Day 17: Closing Ceremonies (Part 2)

I am always rather melancholy when the Games come to an end. There is the intensity of the experience (at least for someone who watches them as consistently as I do) as well as, with this year, one or two events I would have much preferred seen the U.S. win. But these never quite explain the sadness I feel (because I always feel like I missed a lot of the Olympics once they are over anyway).

Generally, we can consider the two week event in and of itself. An intense experience that takes years to plan and build and prepare for. And, then, in an instant, they are gone. There is so much so quickly. The Olympics can be made to symbolize and represent much, but their brief intensity best represents our lives (if lived well?).

Beyond the event in and of itself, however we can consider how the Olympics intervene in our normal, everyday lives.
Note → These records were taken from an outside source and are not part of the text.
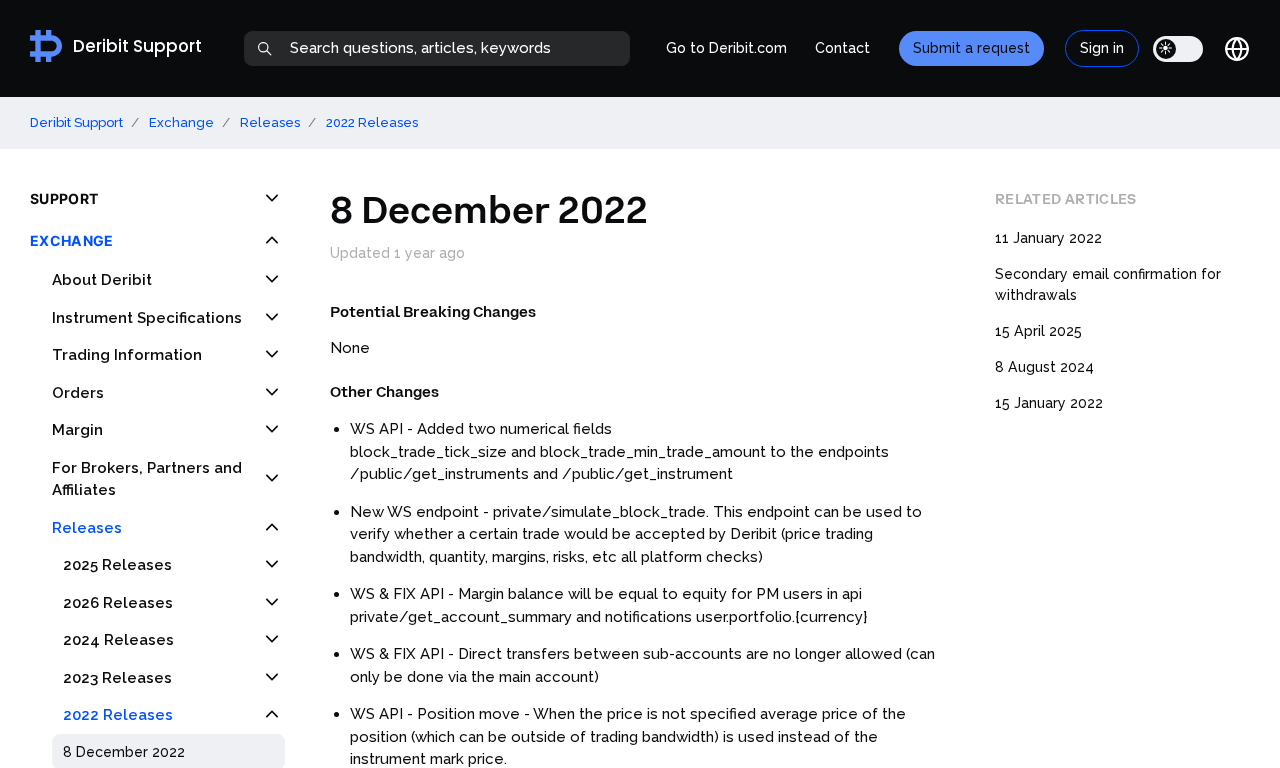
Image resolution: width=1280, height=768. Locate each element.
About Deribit (102, 280)
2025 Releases (117, 565)
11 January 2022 (1048, 238)
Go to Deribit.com (726, 48)
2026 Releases (118, 603)
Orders (78, 393)
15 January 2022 (1049, 403)
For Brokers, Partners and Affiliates (147, 479)
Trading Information (127, 355)
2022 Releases (372, 122)
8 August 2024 (1044, 367)
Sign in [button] (1102, 48)
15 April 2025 (1038, 331)
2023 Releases (117, 678)
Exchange (181, 122)
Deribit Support (76, 122)
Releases (270, 122)
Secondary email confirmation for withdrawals (1108, 284)
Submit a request (971, 48)
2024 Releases (118, 640)
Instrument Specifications (147, 318)
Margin (77, 430)
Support (64, 198)
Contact (842, 48)
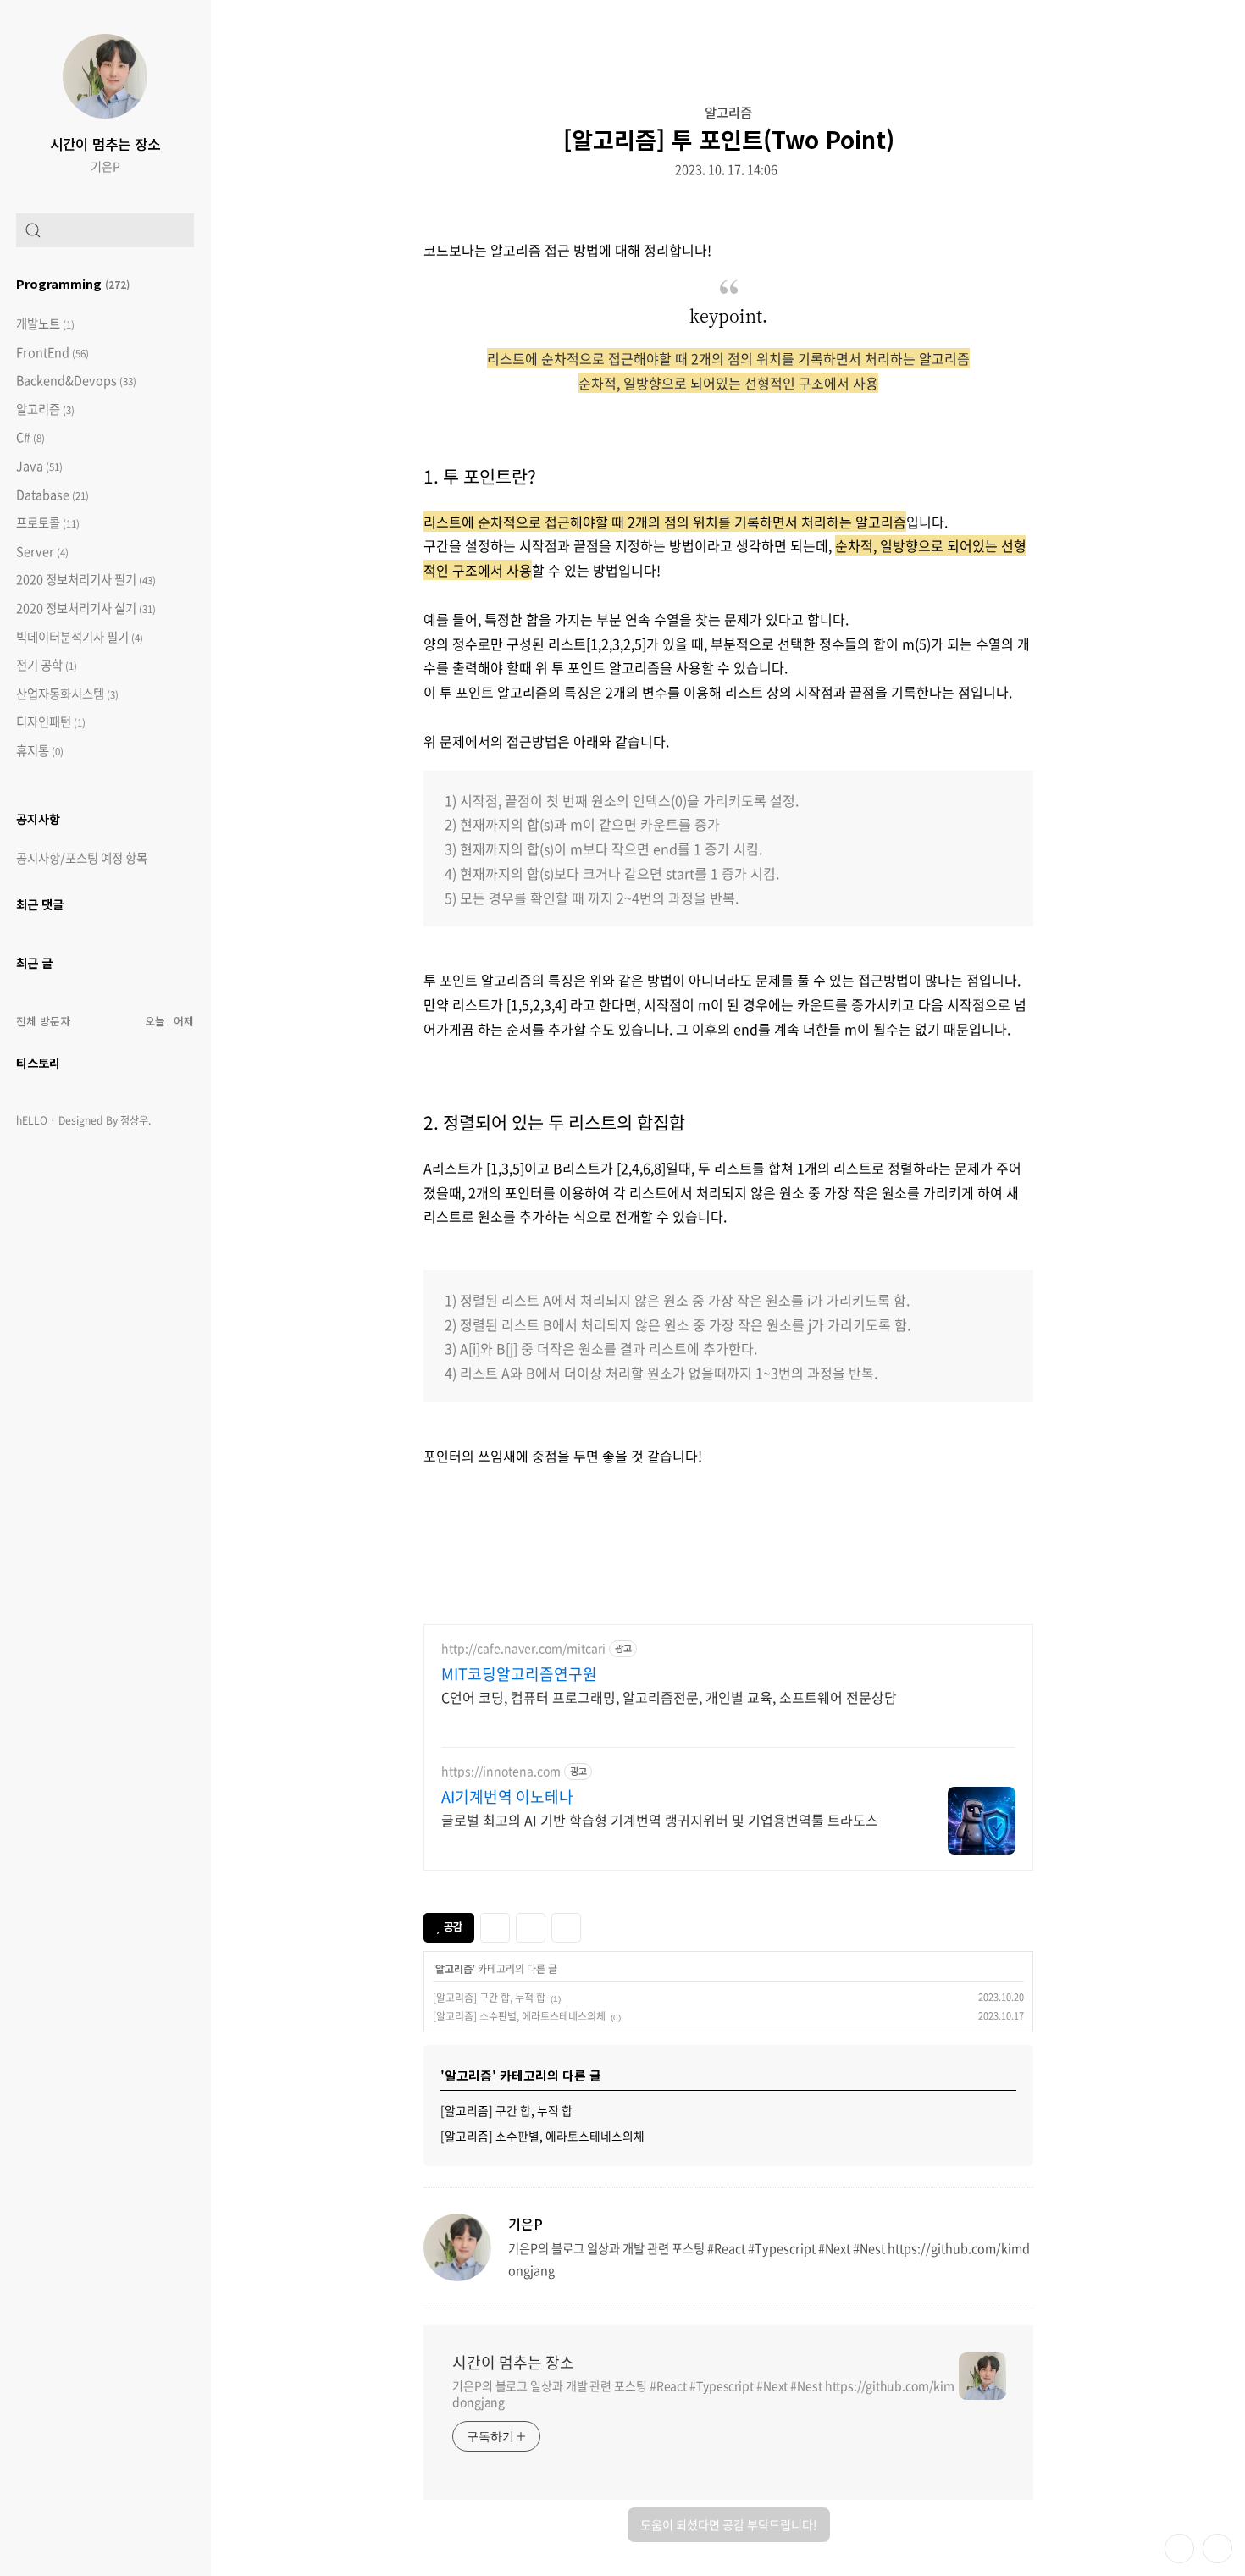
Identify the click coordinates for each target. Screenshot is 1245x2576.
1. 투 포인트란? (479, 476)
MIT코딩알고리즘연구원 (519, 1674)
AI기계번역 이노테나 (507, 1797)
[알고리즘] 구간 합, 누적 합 (489, 1997)
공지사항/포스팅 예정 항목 (81, 858)
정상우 (134, 1120)
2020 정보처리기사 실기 (86, 608)
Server (42, 552)
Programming (73, 283)
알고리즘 (45, 409)
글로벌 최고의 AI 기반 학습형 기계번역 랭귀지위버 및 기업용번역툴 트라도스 (659, 1819)
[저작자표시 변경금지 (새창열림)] (596, 1926)
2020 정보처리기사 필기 (86, 580)
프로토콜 (48, 523)
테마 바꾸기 (1179, 2548)
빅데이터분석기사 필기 (79, 637)
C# (30, 437)
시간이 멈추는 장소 (105, 144)
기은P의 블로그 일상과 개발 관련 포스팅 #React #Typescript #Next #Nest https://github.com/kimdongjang (703, 2393)
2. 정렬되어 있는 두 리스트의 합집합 (554, 1122)
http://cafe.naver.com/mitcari (523, 1648)
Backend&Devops (76, 381)
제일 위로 (1217, 2548)
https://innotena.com (501, 1771)
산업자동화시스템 (67, 694)
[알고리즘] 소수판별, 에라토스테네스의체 (519, 2016)
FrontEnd (52, 353)
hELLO (31, 1120)
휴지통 (40, 751)
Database (52, 495)
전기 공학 (46, 665)
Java (39, 466)
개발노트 (45, 324)
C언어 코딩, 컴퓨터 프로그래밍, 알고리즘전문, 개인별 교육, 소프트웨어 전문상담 (669, 1696)
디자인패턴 (51, 722)
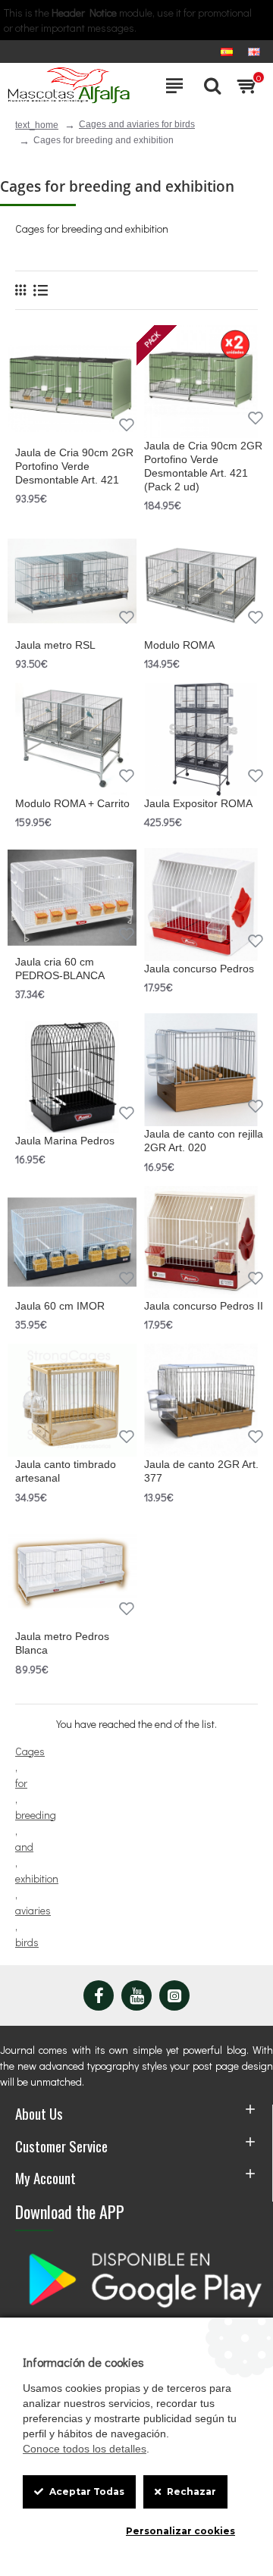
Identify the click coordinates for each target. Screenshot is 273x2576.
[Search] (208, 85)
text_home (36, 125)
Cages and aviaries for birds (137, 124)
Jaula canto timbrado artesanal (65, 1471)
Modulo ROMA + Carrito (72, 803)
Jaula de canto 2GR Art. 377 (201, 1471)
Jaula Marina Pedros (65, 1141)
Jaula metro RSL (55, 645)
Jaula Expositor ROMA (198, 803)
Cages (30, 1751)
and (24, 1846)
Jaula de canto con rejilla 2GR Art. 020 (203, 1140)
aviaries (33, 1910)
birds (27, 1942)
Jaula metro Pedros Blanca (62, 1643)
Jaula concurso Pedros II (203, 1306)
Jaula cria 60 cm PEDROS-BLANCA (60, 968)
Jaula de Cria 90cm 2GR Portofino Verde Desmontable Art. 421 (74, 466)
I can speak here only for myself, and my instinct about myself, which could be wrong, is that the Olympics mark the passage of time on slightly larger scale than everyday life, but on a scale that is all too easy to mark. They happen every two years (did it affect me less when they were every four?), so when they end they remind me that it has been and will be two years between the games. Now, two years is not a huge amount of time, but it is not no amount of time either. It breaks up a life into just enough time to count as a lot, but just little enough to make it pass quickly. In two years I'll be out of high school. In two years I'll be graduating from college. In two years I'll have to have written a dissertation and have secured a job. In two years I'll need to have produced so many articles. In two years my son will be three years old (perhaps the most unbelievable, depressing, and exciting possibility). So much will have happened and will have to be done, but it will happen too damn fast. And thinking long enough in two year chunks can really start to eat a lifetime.

The Olympics, however, do a great deal with time. Host countries erect infrastructures for the games. Athletes work towards them through time and effort and practice. Fans commit incredible amounts of emotional energy in following and supporting the games and the athletes. The momentary status is no reason not to prepare and participate. So what I can take away from the Olympics and their momentous status is how they mark time and what they accomplish through it.